*Your instructions*
For every record that follows, write out the text exactly and omit the picture, if one is present.

*Excerpted records*
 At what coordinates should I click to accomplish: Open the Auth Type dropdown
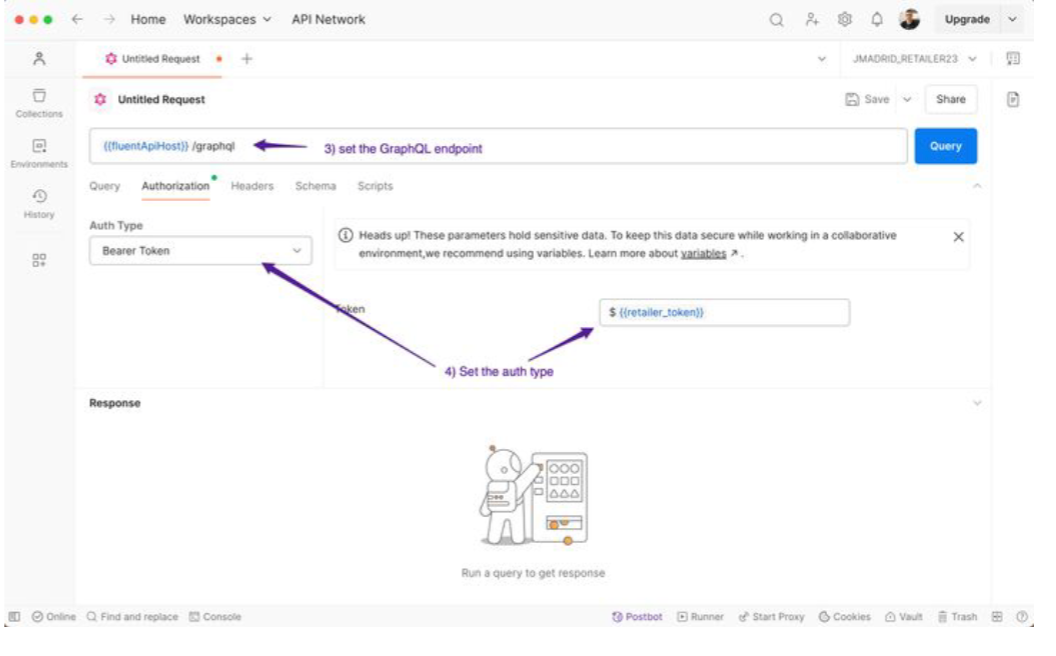[200, 251]
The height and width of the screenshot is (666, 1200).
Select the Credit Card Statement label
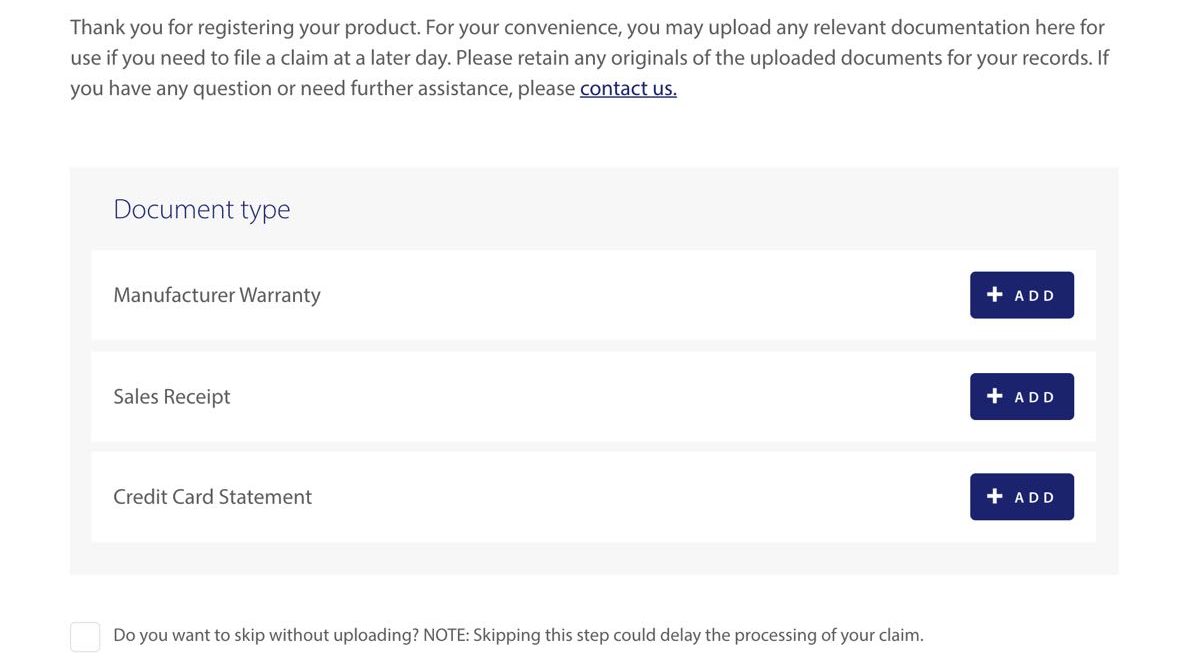tap(212, 497)
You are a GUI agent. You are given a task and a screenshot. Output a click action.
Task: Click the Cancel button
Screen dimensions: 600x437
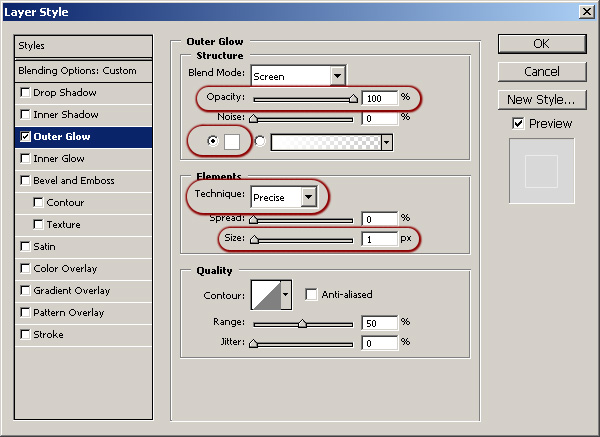point(541,71)
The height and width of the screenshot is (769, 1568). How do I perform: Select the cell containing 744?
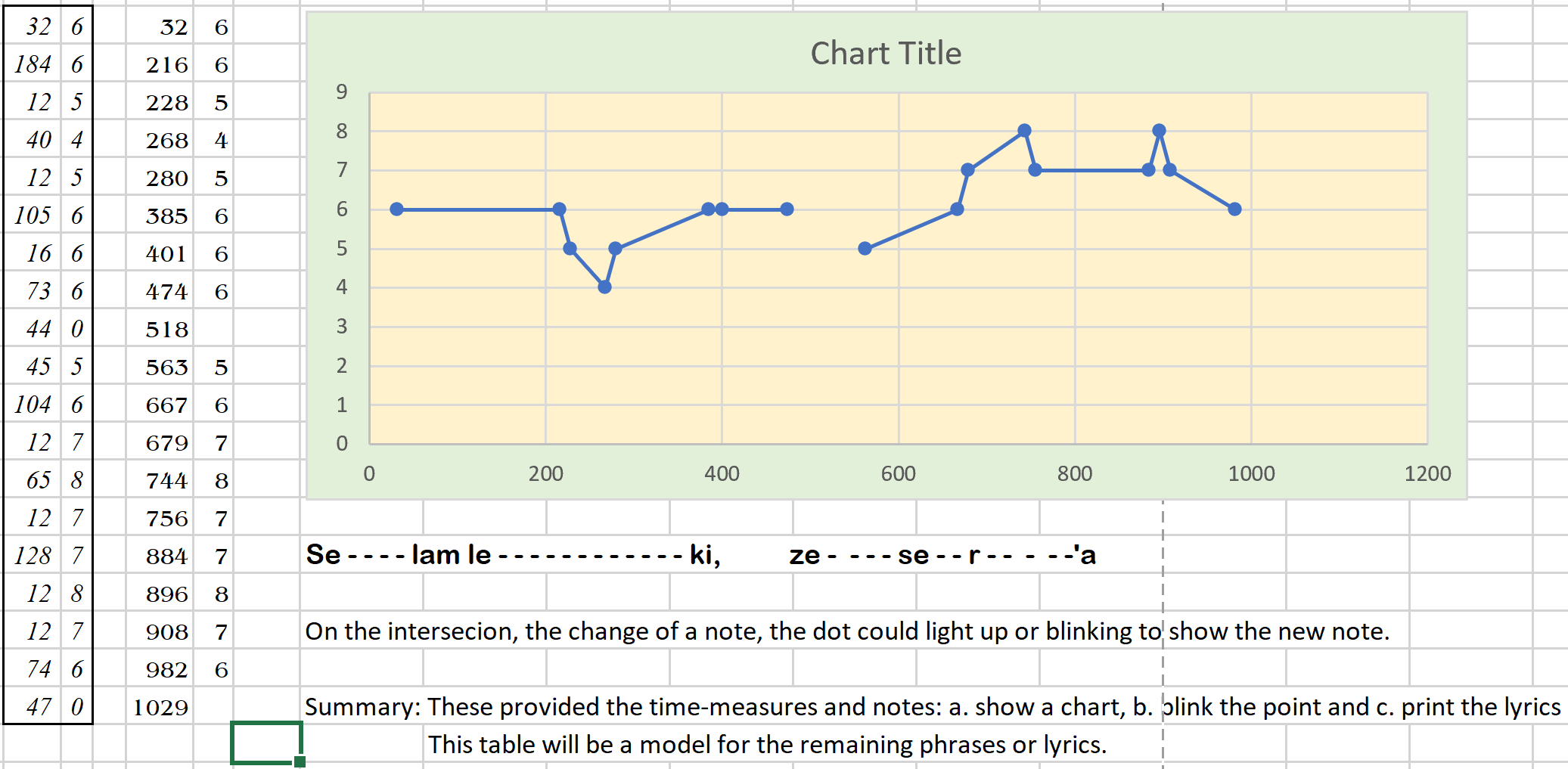point(166,480)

*Response area*
 At what coordinates should I click to accomplish: Open the Auth Type dropdown
[200, 251]
The height and width of the screenshot is (666, 1200).
Select the Credit Card Statement label
tap(212, 497)
You are a GUI agent. You are given a task and a screenshot. Output a click action.
Task: Click the Cancel button
Screen dimensions: 600x437
point(541,71)
The height and width of the screenshot is (769, 1568). How do I perform: Select the cell containing 744?
point(166,480)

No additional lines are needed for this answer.